A–C: Histopathological changes in the pancreas of different experimental groups reveal normal islets of Langerhans in the healthy group. DM control group exhibited swollen and small acidophilic vacuoles AGE-DM group exhibited less severe apoptotic changes with the intact border between an exocrine and endocrine portion of cells with cellular architecture progressing toward normalcy. D SEM of AGE & DM group on 7th day post AGE supplementation. E: SEM of AGE & DM group on 14th day post AGE supplementation. C SEM of DM group on 7th-day post-induction of Diabetes Mellitus. F SEM of DM group on 14th day post-induction of Diabetes Mellitus. F: pancreatic β-ell diameter of experiment groups exposed to therapeutic interventions

In contrast, pancreatic β-cell in DM control exhibited severe fibrosis and calcification with loss of cellular architecture (Fig. 10D, E, F). Β-cell mass and β-cell mass (% pancreas) were significantly (p < 0.001) elevated in HC, AGE, and AGE-DM groups compared to DM control (Fig. 10G, H). Furthermore, results of the current study indicated that levels of autophagic selective substrate P-62 and APACHE-II levels were significantly elevated in the diabetic control group compared to levels of these markers in the healthy control and AGE group (Fig. 9D). In addition, we observed significantly higher levels of Ki-67 positive β-cells in the AGE group compared to the healthy control and disease control groups. These studies indicate the anti-apoptotic activity of pharmacologically active ingredients present in AGE, which protect pancreatic β-cell apoptosis (Fig. 7C). In the current study, we found activation of NF-κβ/TLR-4 and SERCA/Ca2+ are involved in the progression of DM. Chronically dysregulation of Ca2+ levels in pancreatic β-cells causes an increase in the expression of NF-κβ and TLR-4, and decreased levels of Ca2 reduce the secretory function of pancreatic β-cells (Fig. 9E, F). The decline in the secretory capacity of pancreatic β cells causes uncontrolled hyperglycemia, which further aggravates the dysregulation of Ca2+ and initiates a vicious cycle of apoptosis by activation of a pro-apoptotic complex of DR5/FADD/caspase-8 which results in the loss of pancreatic β-cell mass and progression of DM (Fig. 7).

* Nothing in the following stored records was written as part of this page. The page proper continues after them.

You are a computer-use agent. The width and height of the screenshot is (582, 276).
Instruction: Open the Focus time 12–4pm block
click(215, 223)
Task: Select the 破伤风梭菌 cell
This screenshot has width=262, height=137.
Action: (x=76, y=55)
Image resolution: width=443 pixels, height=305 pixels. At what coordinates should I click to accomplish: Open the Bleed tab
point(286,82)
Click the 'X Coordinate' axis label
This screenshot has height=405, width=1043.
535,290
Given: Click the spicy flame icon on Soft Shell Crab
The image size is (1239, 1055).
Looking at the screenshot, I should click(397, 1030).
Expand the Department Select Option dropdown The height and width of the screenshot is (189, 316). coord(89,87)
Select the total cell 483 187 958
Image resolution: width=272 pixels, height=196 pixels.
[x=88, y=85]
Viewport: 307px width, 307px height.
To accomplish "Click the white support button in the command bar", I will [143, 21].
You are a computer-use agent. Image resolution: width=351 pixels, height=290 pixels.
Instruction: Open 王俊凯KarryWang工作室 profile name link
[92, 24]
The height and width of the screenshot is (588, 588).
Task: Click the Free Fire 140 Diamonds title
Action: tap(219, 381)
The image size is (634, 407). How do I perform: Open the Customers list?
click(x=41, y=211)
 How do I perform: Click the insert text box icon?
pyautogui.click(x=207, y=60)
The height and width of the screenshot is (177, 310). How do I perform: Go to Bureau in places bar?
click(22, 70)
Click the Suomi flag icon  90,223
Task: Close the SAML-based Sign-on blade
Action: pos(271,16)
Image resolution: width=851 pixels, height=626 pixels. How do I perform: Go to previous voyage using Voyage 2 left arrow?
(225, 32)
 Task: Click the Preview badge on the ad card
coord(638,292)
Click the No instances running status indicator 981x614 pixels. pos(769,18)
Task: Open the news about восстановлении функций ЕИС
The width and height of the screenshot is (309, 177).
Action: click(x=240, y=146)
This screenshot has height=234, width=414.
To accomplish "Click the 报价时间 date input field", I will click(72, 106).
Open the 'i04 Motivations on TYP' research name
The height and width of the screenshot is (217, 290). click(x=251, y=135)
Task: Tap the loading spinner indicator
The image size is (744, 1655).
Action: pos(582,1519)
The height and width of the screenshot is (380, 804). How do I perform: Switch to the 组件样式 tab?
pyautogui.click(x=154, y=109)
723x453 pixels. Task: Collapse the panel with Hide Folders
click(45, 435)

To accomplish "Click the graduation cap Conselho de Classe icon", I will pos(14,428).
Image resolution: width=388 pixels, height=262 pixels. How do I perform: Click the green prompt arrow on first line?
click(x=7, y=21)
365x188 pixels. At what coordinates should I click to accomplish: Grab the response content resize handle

Furthermore, our results support the beneficial role of AGE on blood glucose homeostasis is mediated by the preservation of pancreatic β-cell mass and pancreatic β-cell functioning by modulating the functioning of NF-κβ/TLR-4 and SERCA/ Ca2+ pathways (Figs. 9, 11).

Fig. 11
figure 11

Model depicting the role of NF-κβ/ TLR-4 and SERCA/ Ca2+ in the progression of DM. Ca2 dysregulation resulting from inhibited SERCA2 activity causes a reduction in secretory functioning of pancreatic β-ell, which reduces blood insulin levels and consequently causes chronic hyperglycemia, which initiates a vicious cycle of pancreatic β-ell apoptosis by activation of DR5/FADD/caspase-8 pro-apoptotic complex which culminates in impaired insulin secretion and aggravated Ca2+ induced β-cell apoptosis. AGE exerts its anti-diabetic action by acting on KATP: ATP-sensitive K + channel which causes ingression of glucose into pancreatic β cell, regulating the function of SERCA2 which consequently results in a decline of NF-κβ/ TLR-4 levels and hence inhibits formation of DR5/FADD/caspase-8 pro-apoptotic complex (TLR-4: Toll-Like Receptor-4; VGCC: voltage Gated Calcium Channels; DR-5: death Receptor 5)

Discussion

Zeta potential indicates agglomerate formation and aggregation characteristic of lyophilized particles in the dispersion medium. In the current study, zeta potential, 19.11 ± 3.17 mV being below the threshold levels (more than 30 mV or less than 30 mV), results in unstable AGE dispersion formation in the dispersion medium [56, 58]. These findings are in concurrence with SEM findings of agglomerate deposit formation of AGE, as these agglomerates are formed by electrostatic attraction between positive amino groups (NH3+) of CH and negative carboxyl groups (–COO−) of various biologically active principles present in AGE [59]. In the current study, the moisture content of AGE was found to be 3.09 ± 1.05% with hygroscopicity of 19.09 ± 6.51%, these values are almost close to the moisture content values of encapsulation of the garlic extract by spray drying process by other authors, and these values indicate good stability characteristics of AGE powder during storage [60]. Furthermore, moisture content below 10% retains functional and structural characteristics of biologically active components intact as moisture content below a threshold level of 10% inhibits hydrolytic reactions, endogenous and exogenous enzymatic activity, growth of microorganisms, and oxidation of functional groups of these components [61]. AGE extract prepared had a hygroscopicity of 19.09 ± 6.51, the hygroscopicity above threshold levels of 5% indicates the presence of hydrophilic side chains available for interaction with biological macromolecules and henceforth exerts their biological action [62].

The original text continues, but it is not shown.